§ **DATA UNDER STUDY**
"""
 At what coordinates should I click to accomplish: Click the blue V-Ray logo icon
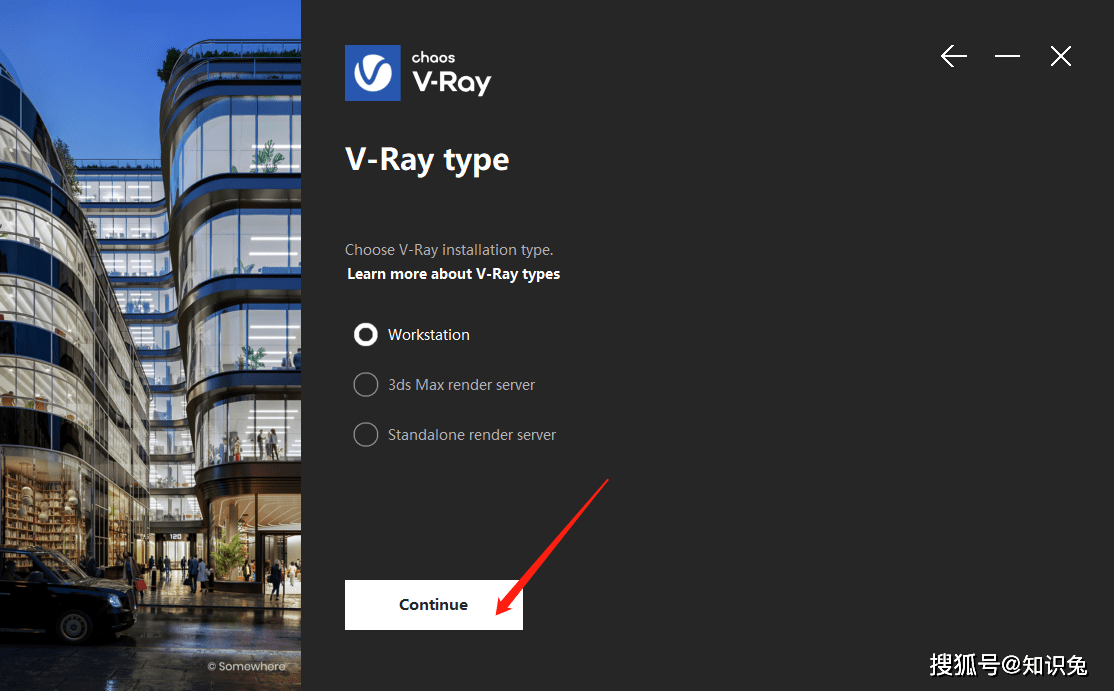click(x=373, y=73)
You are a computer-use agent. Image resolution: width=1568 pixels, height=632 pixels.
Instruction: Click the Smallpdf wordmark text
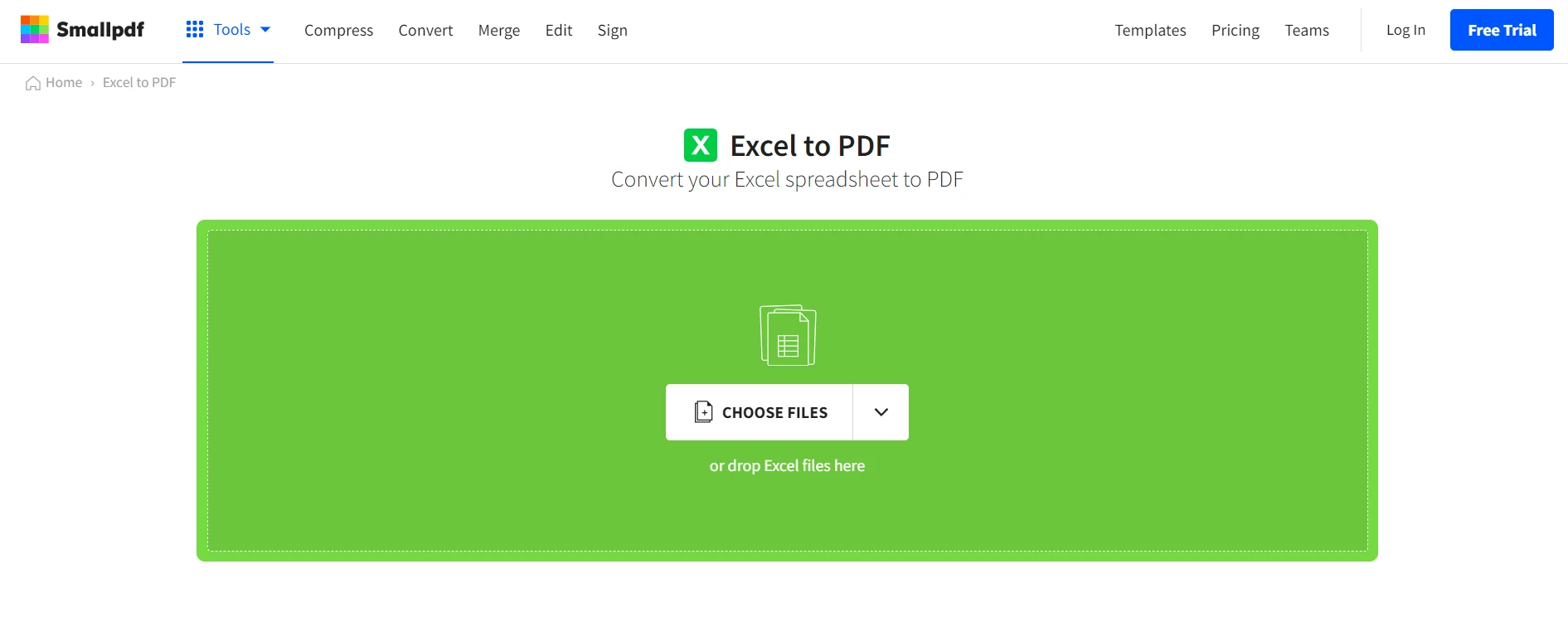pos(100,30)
"""
§ **TASK INSTRUCTIONS**
Retype the records above exactly, leaving every picture out of your copy.

§ **RESPONSE AREA**
 At what coordinates should I click to accomplish: Click the blue V-Ray logo icon
click(x=373, y=73)
You are a computer-use agent. Image resolution: width=1568 pixels, height=632 pixels.
Instruction: Click the Smallpdf wordmark text
pos(100,30)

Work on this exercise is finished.